Karl Eggerss: Hey, welcome to the Eggerss Report. It’s your investing playbook. Thanks for joining me, appreciate it. My name is Karl Eggerss. I am your host. I am the President and CEO of Eggerss Capital Management. We’re an independent, fee-only, Registered Investment Advisor, and we’ve got a website that you can go to. Eggersscapital.com is the website, E-G-G-E-R-S-S capital.com. We revamped it a few months ago, and I think it’s simpler. I think it’s got a lot of good information on there that you can use, and it’s really broken down into three big pieces. One of them is financial planning, which is what we do for folks, and those are things that really answer questions like, do I have enough for retirement? Could I convert to a Roth IRA? Should I be contributing at my company’s 401(k) in a Roth, or should I be doing things pre-tax? Do I take social security earlier? Do I delay? Do I take a lump sum or a pension for my company? These are things we answer during the financial planning process.

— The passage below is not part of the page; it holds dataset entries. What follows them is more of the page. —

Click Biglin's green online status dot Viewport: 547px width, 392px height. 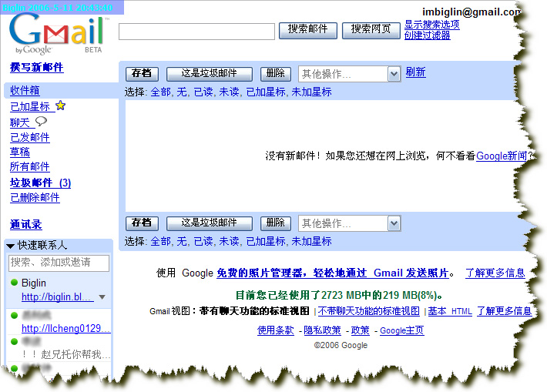point(14,283)
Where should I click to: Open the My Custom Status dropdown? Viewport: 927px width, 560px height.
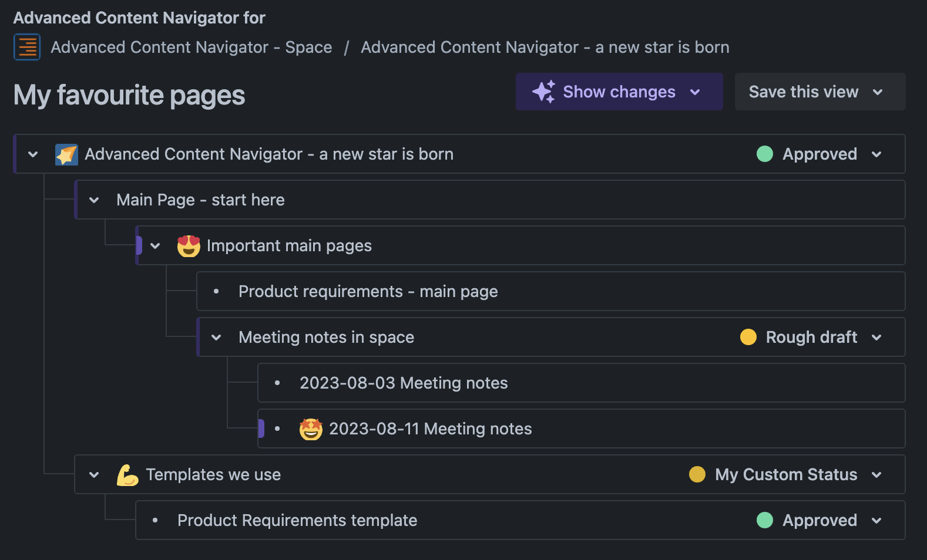coord(876,475)
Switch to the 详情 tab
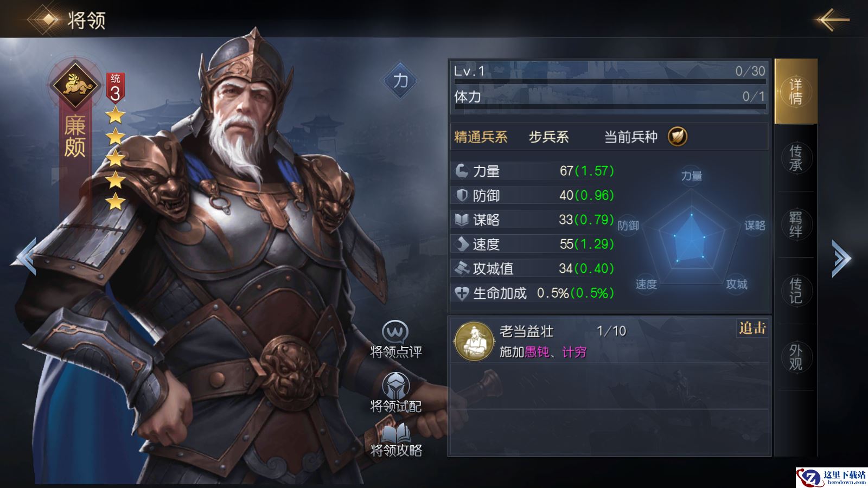Screen dimensions: 868x488 tap(795, 92)
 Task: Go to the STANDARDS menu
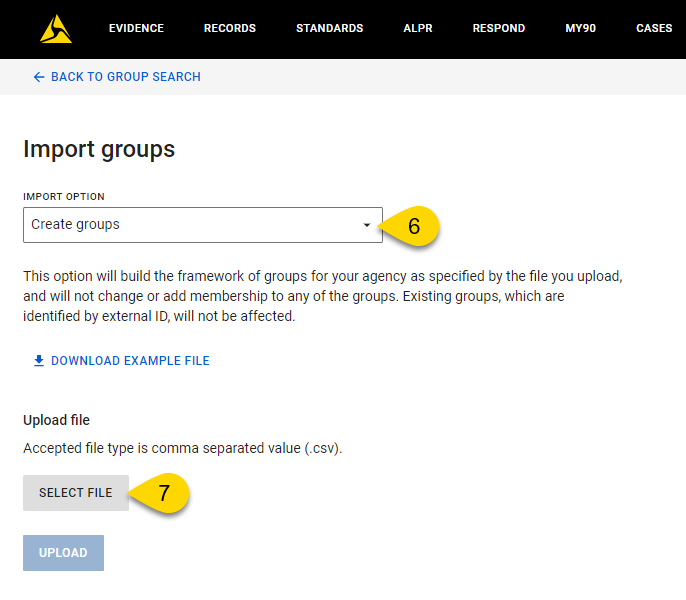coord(329,28)
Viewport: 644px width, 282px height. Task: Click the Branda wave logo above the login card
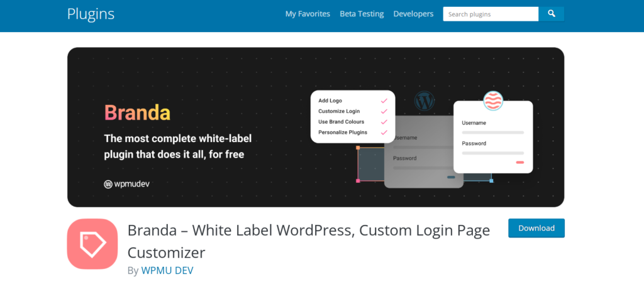point(493,101)
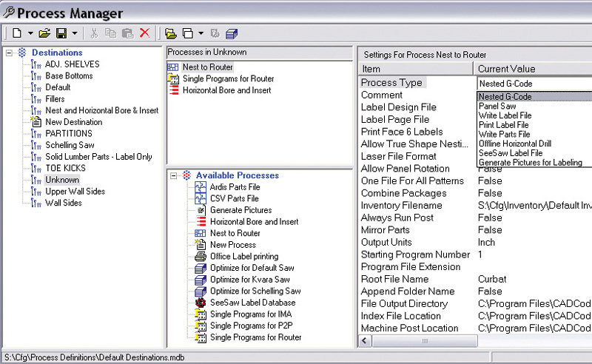This screenshot has width=592, height=364.
Task: Click the New file toolbar icon
Action: click(x=16, y=33)
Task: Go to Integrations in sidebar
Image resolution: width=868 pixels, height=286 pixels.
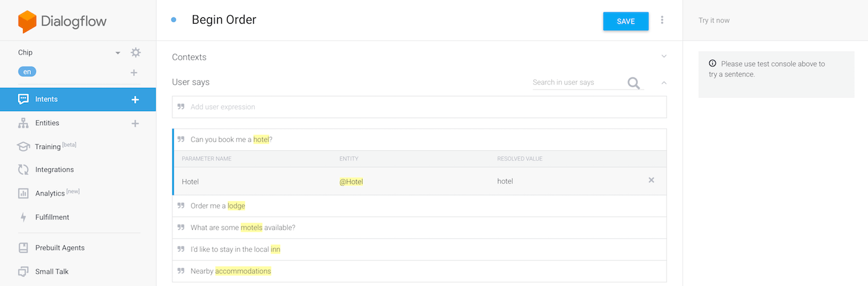Action: (54, 169)
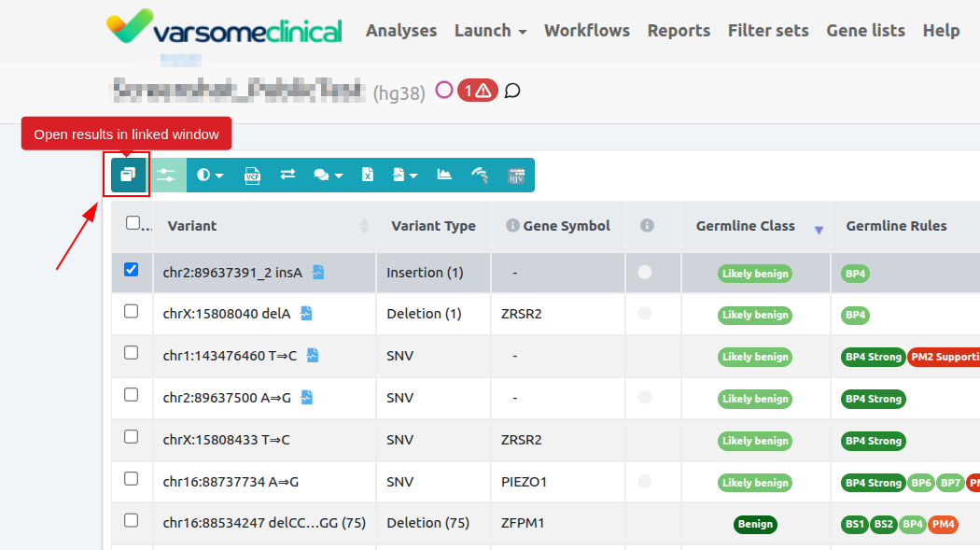Open the area chart statistics icon
980x550 pixels.
444,175
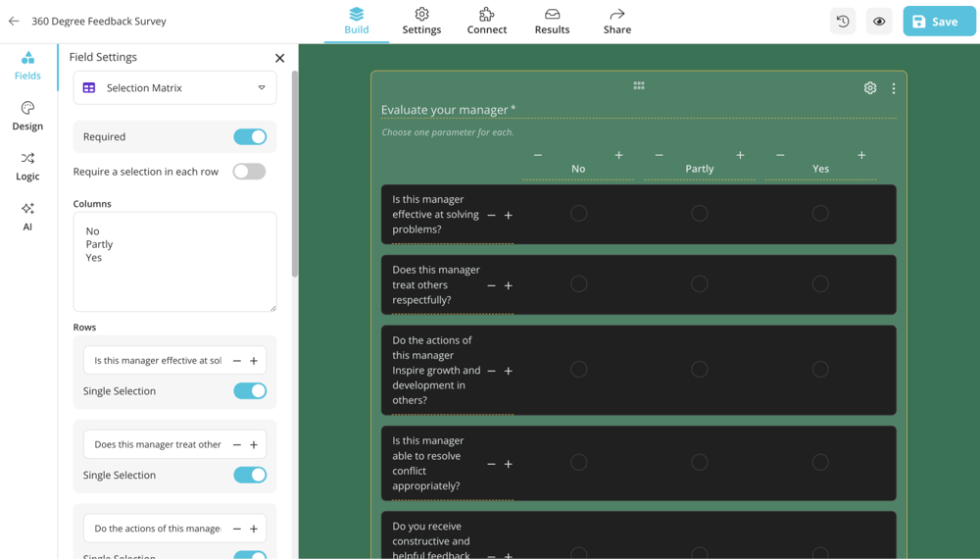Open field gear settings on matrix
The height and width of the screenshot is (559, 980).
tap(870, 88)
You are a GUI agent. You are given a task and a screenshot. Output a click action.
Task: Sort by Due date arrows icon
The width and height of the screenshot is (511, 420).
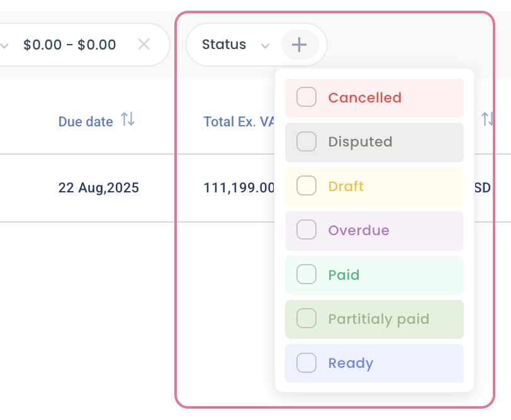click(x=128, y=119)
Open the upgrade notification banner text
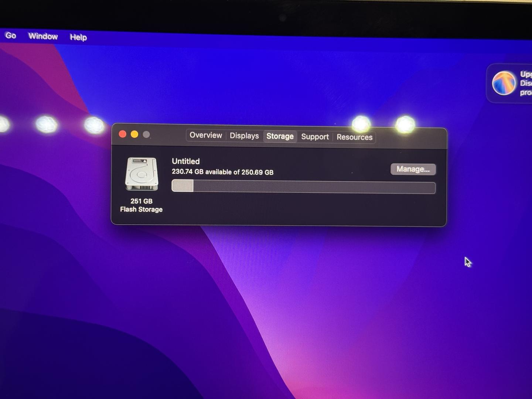The image size is (532, 399). point(525,83)
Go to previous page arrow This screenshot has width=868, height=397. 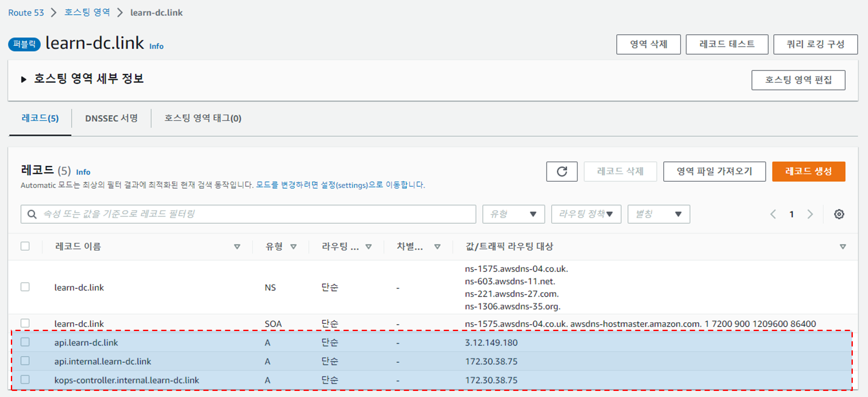(773, 214)
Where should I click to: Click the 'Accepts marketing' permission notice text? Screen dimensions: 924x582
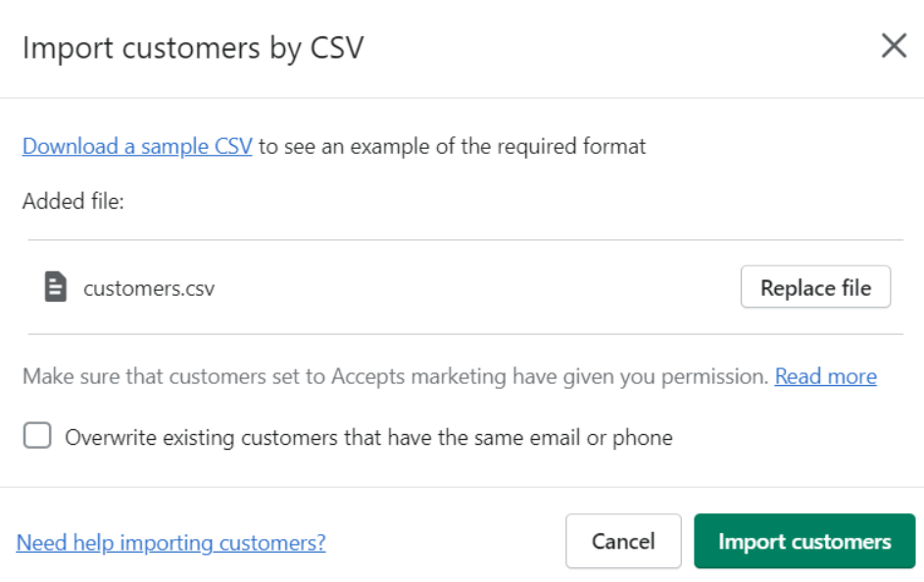(x=396, y=376)
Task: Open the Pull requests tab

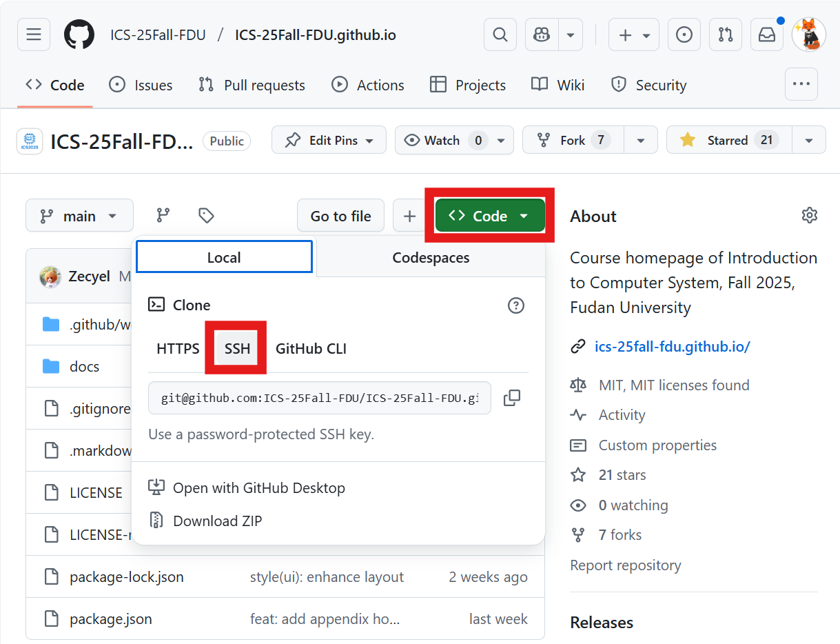Action: (252, 85)
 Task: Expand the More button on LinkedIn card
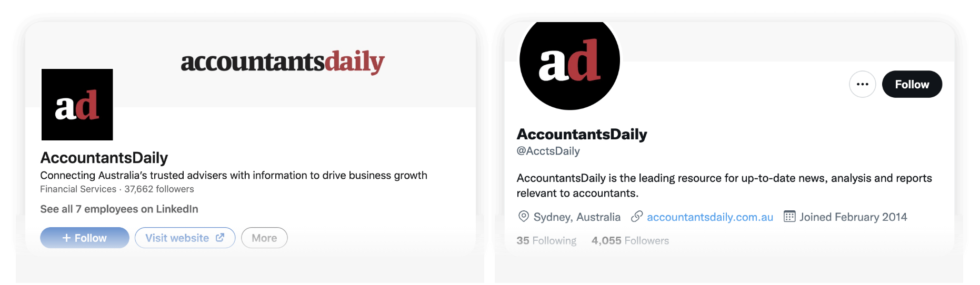click(264, 238)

We do have, on our website, a free Track Your Finances tool under the financial planning section. That’s a free tool for you. Then we also do investment management. How do I increase my investment income, these are questions we get fairly often, how do I reduce the volatility in my portfolio? Do you guys look at my 401(k) and help me make decisions on that? Are there things outside of stocks and bonds that I can invest in? Those are all questions that we get a lot during the investment management process.
Then the third thing is financial education, and really, that’s our blog, if you will, that that’s where post our articles, our podcast, et cetera. You can go on eggersscapital.com. In fact, you can sign up for the blog for free. Any time there’s an article posted, we will send that to you. 210-526-0057‘s our telephone number. 210-526-0057. On the blog, we wrote an article on Thursday, I believe, and really, it was an article/interview. I did an interview Thursday morning on a San Antonio radio station as I do every Monday morning typically, I did it Thursday last week, but where we discuss some things that could derail the stock market. It’s been a good stock market for a while now. I think there are definitely some risks out there that investors need to realize, and I think this is a very important time to look at your portfolio and really know what you own, why you own it, and do some stress-testing.
Now, stress-testing’s kind of difficult because we all prepare for things that we know of, and what about things that are hard to quantify? Stress-testing isn’t a perfect science, but I do think people don’t have a clue what they own sometimes, and that’s really, really dangerous. As the market matures, as it goes up, there are things that are very, very expensive. There’s things that are in a bubble, so knowing what you own is important.
Now, as we were discussing this on the Trey Ware show on Thursday morning, the three things that could derail the rally. I brought up the three points, and you can go listen to the interview, but some of them, I wanted to discuss those, what they are.
I think number one, the things that could derail the stock market are, we’ve been seeing the last several years that companies, when they have free cash flow, meaning they have more money coming in than it’s going out, essentially, they have choices what they’re going to do with that. They could give their employees a raise. They could increase benefits. They could go invest in research and development. They could buy more property and build another plant. They could do all sorts of things. They could acquire another company, but they could also, if they’re publicly traded, go buy their stock in the open market.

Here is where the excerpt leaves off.